[Provided records Boundary: Start]

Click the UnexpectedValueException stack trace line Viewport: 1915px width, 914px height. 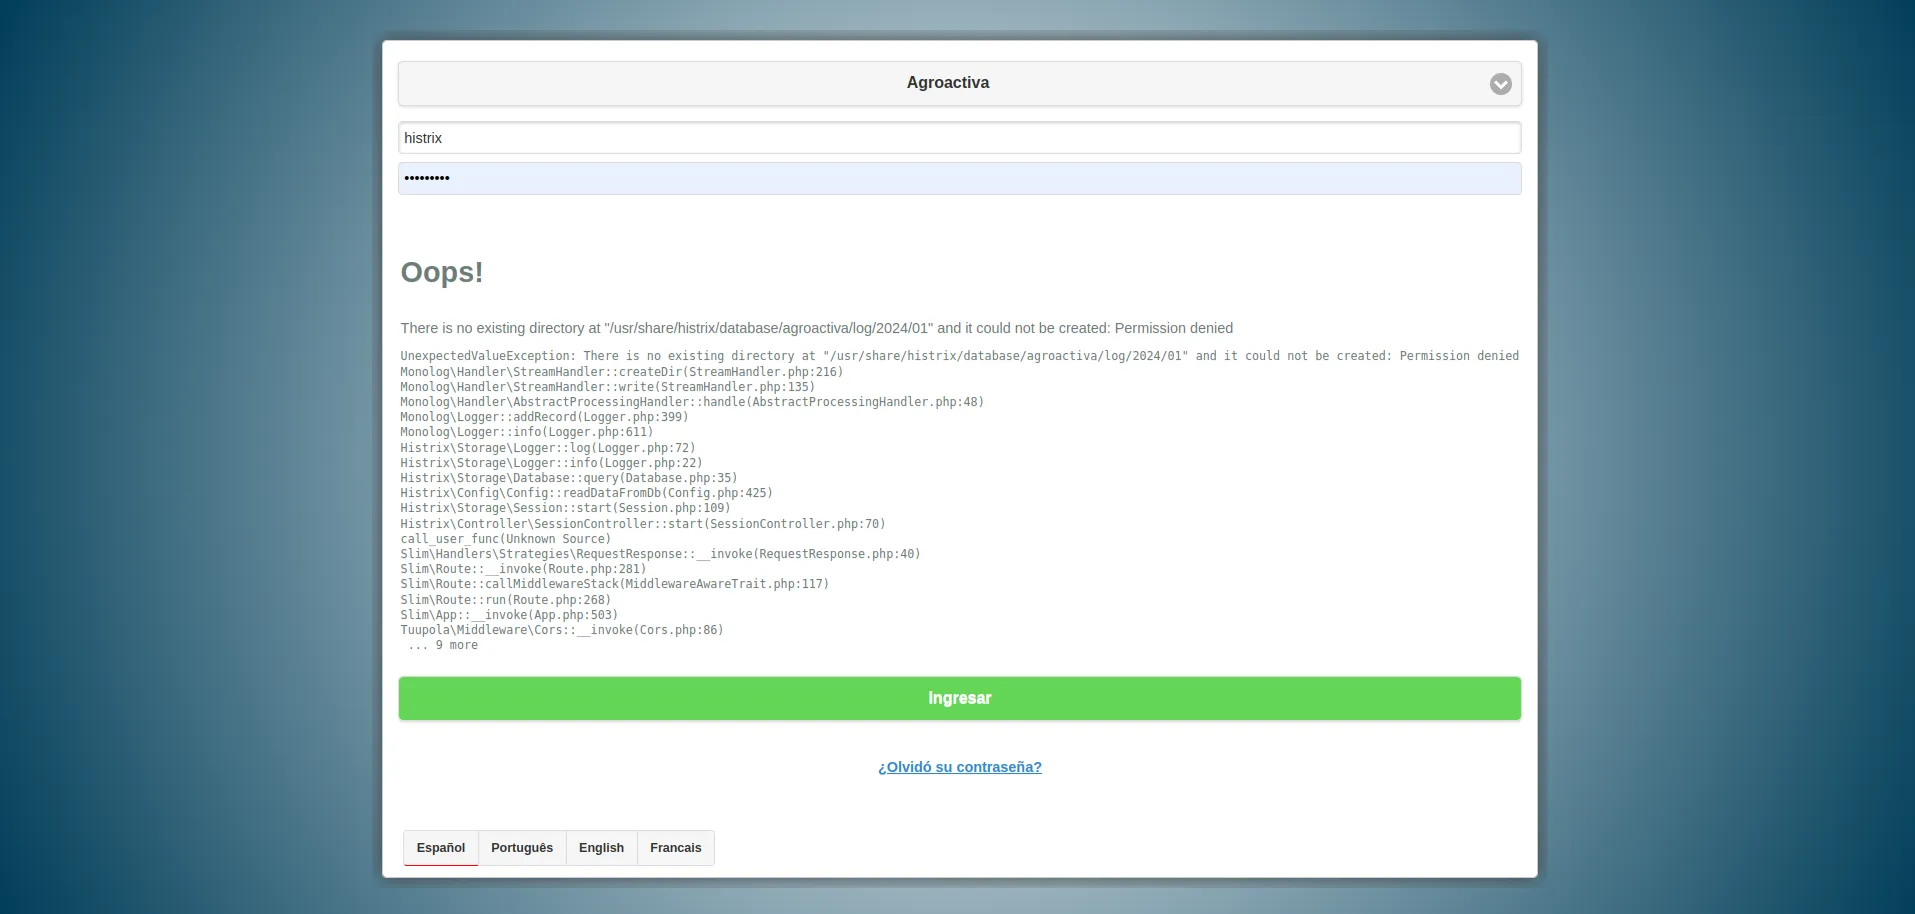(958, 356)
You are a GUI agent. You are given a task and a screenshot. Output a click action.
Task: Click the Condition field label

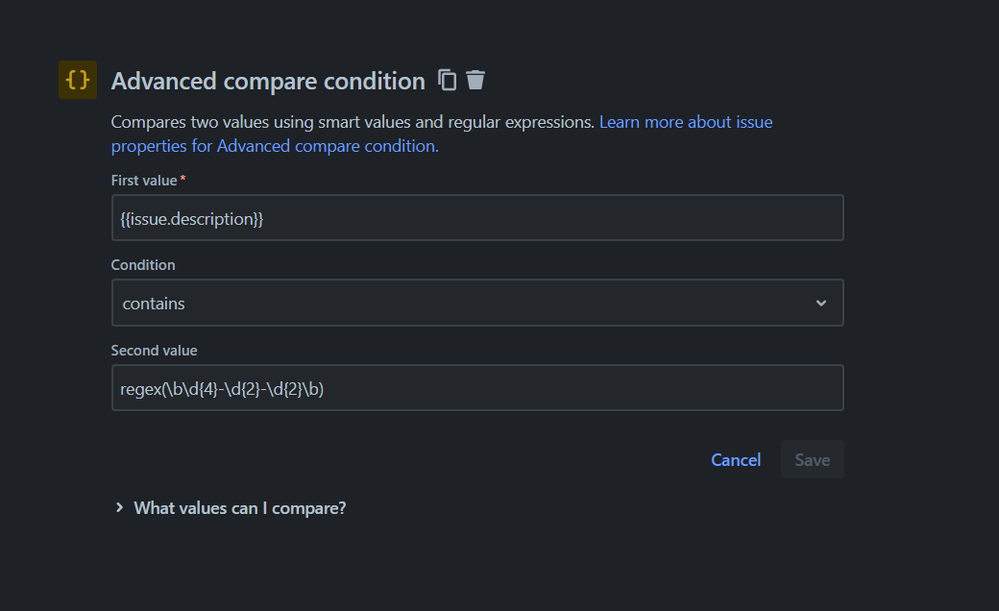coord(143,265)
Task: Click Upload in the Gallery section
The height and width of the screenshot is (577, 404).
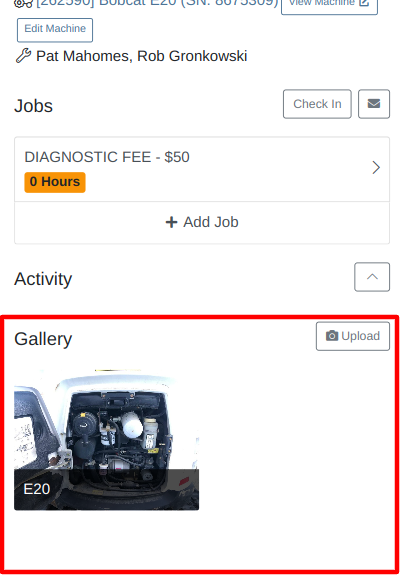Action: click(x=352, y=336)
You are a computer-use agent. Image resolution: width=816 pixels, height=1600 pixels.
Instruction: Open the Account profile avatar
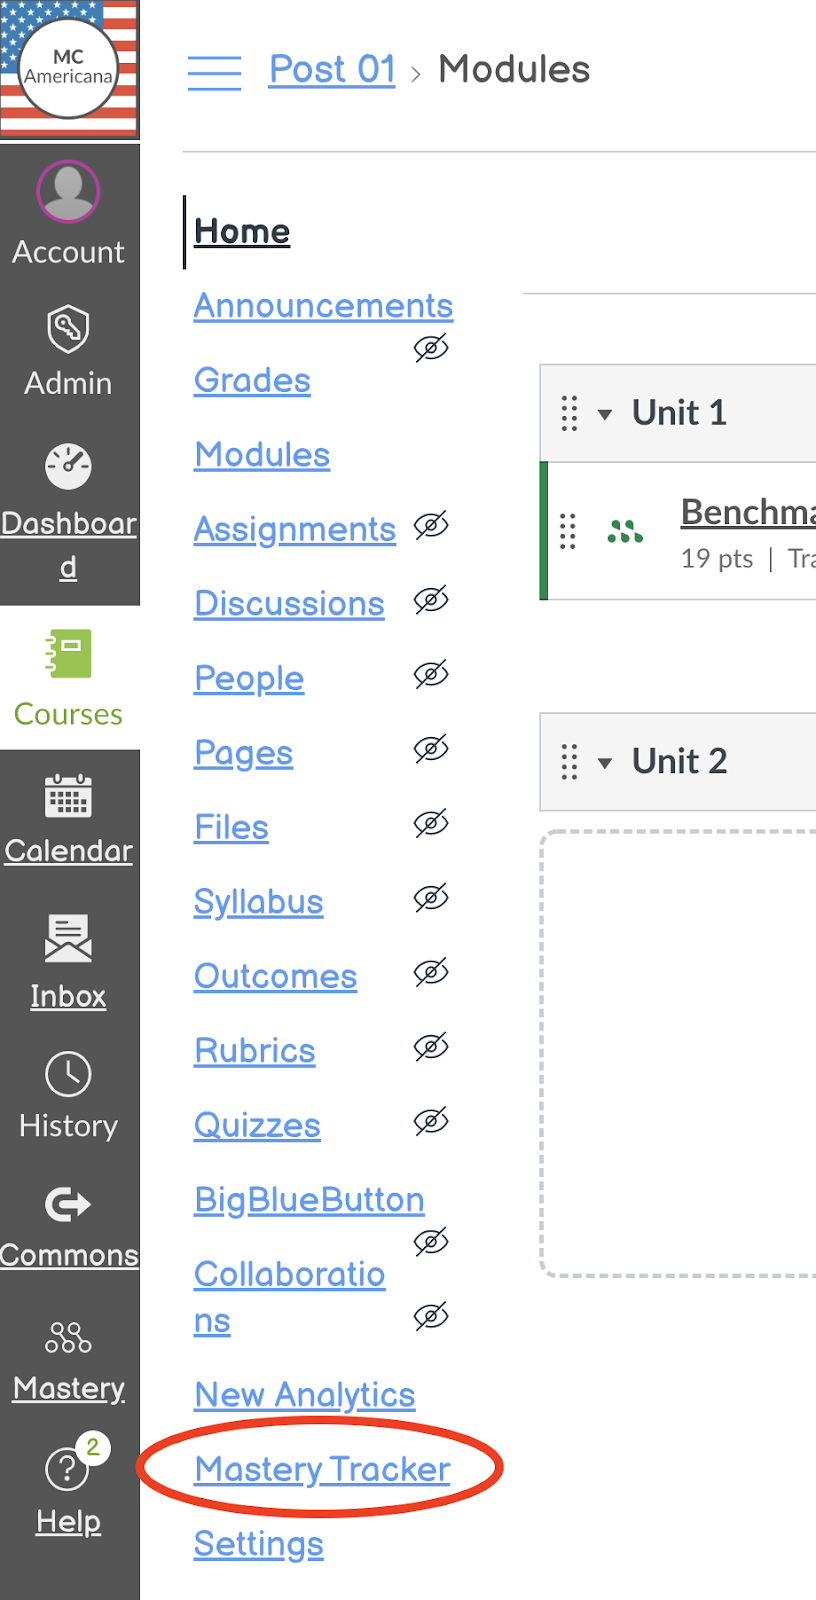coord(68,191)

[Provided records Boundary: End]

- **Problem to solve**: All that is needed is an exact copy of the lines from the line with "Task: Click the Condition field label" through the end of the listing, both ends included, with no pictures.

- **Output of the exercise**:
Task: Click the Condition field label

coord(143,265)
Task: Click Upload in the Gallery section
The height and width of the screenshot is (577, 404).
Action: click(x=352, y=336)
You are a computer-use agent. Image resolution: width=816 pixels, height=1600 pixels.
Instruction: Open the Account profile avatar
coord(68,191)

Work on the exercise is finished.